<b><center>Maxwell Lindsay</center></b>
<center>5243610</center>

# Step 1 Data loading
- Load the USGS Landsat 7 Top of Atmosphere Reflectance Tier 1 data over a region of your interest. FYI: if you want to know what the difference between the different Tiers is: https://www.usgs.gov/media/videos/landsat-collections-what-are-tiers

The geographic area selected is a 1 x 1 degree box centered around Washington, DC, USA. 

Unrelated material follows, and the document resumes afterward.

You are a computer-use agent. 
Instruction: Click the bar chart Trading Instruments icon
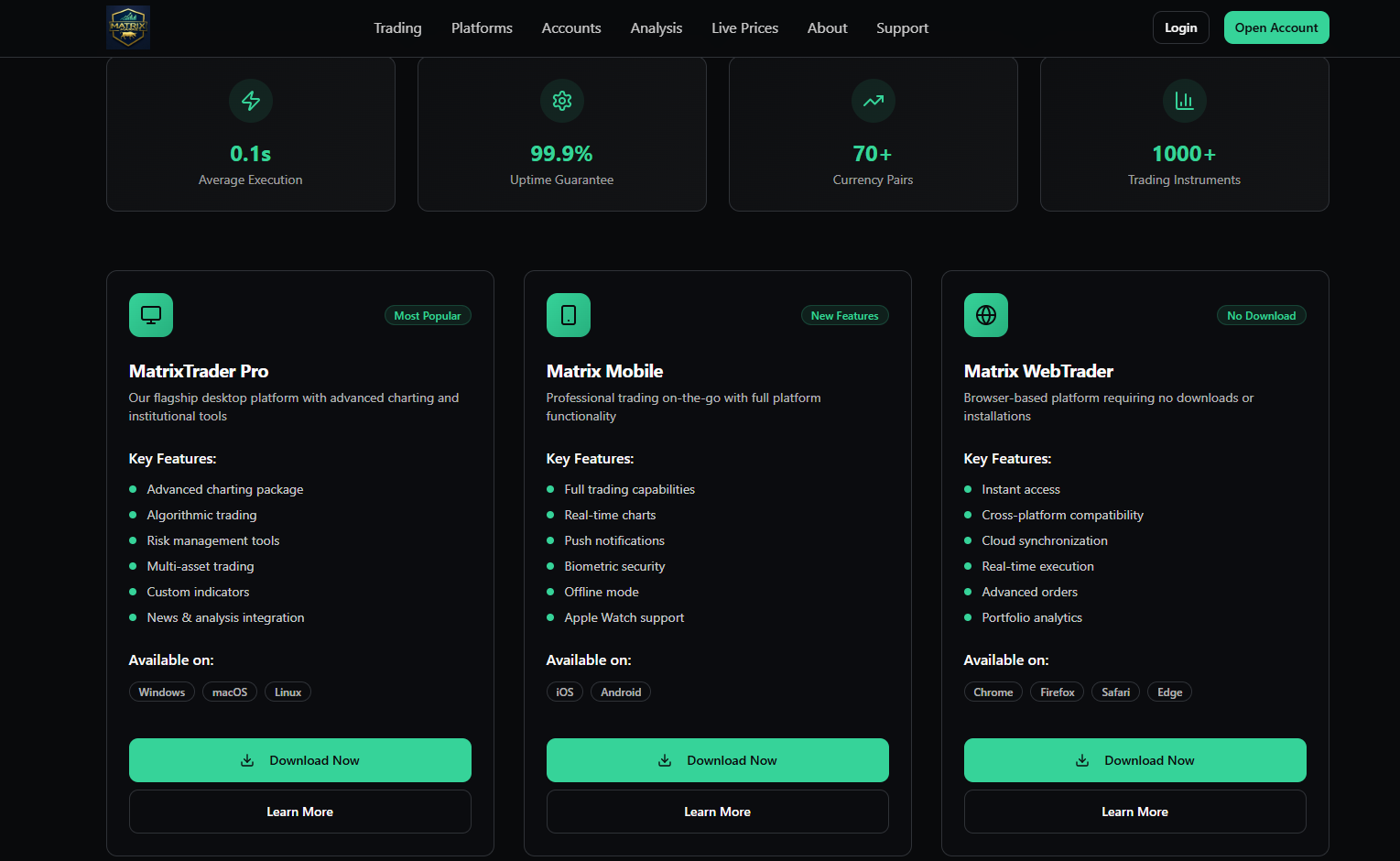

# Step 2 Naive annual composites

## Assignment

- Apply the map-reduce principle to convert the image collection of Step 1 into annual composites with different filtering & reducing conditions. Within this step, implement:
    - A: Different filtering conditions based cloud cover metadata:
        - a1: no filtering
        - a2: filtering on <50% cloud cover
        - a3: filtering in <20% cloud cover
    - B: Use the result of a2 and test the effect of masking the clouds & cloud-shadows using the BQA bitmask:
        - b0: without cloud masking
        - b1: with the clouds masked
        - b2: with clouds and shadow masked
    - C: For every step of A&B visualize different reducers for the RGB-bands: 
        - mean 
        - median 
        - count
        - 0.05 percentile
        - 0.95 percentile

These operations were applied in the Earth Engine Python API. The full results are contained in the attached Jupyter notebook. Some selected images are excerpted in the report below.

## Questions

- **Q1: What are the differences you observe between the different composites (e.g. number of scenes, cloud/noise/SLC artefacts, reflectance values and visual appearance) and explain their cause?**

The median, mean, 5% and 95% percentile reduction of the image collections outlined above where calculated using the Python API to Earth engine in Jupyter notebooks. For this section the annual composite for 2018 was chosen arbitrarily, but it can be easily adjusted in the code to compare annual composites for other years. 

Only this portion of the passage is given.